Available records:
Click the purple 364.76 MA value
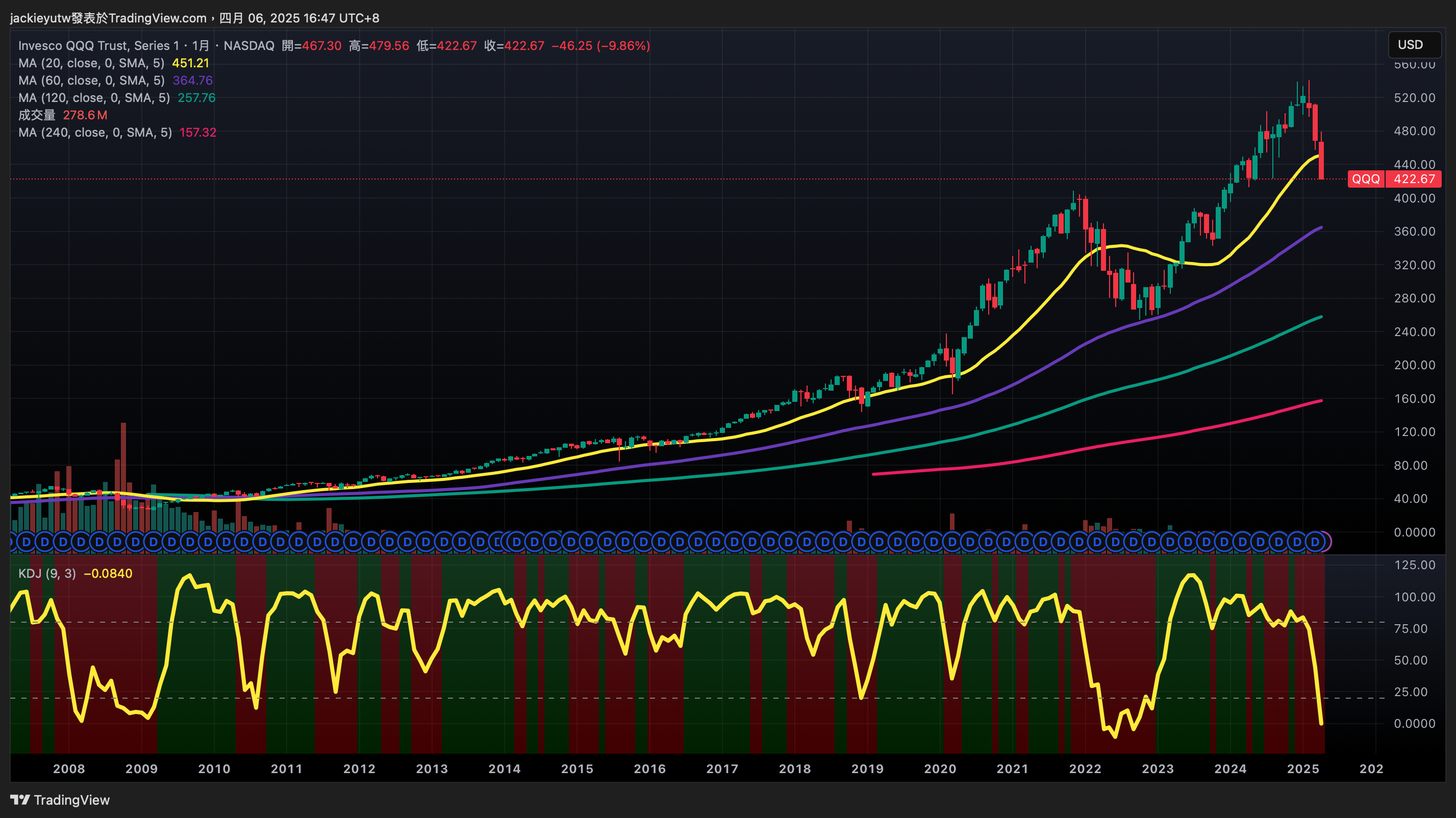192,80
* * *
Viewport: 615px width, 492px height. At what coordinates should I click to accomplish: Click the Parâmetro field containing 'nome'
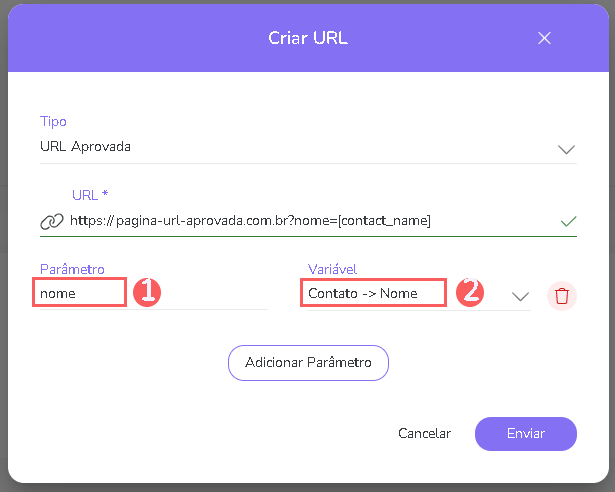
--
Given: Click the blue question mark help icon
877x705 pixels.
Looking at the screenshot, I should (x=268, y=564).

To be done: Identify each line in the listing above that contains the word "should", and copy those lines. Case counts.

Output for this task:
Viewport: 615px width, 492px height. At what coordinates should I click to accomplish: Click the Parâmetro field containing 'nome'
Looking at the screenshot, I should (x=268, y=564).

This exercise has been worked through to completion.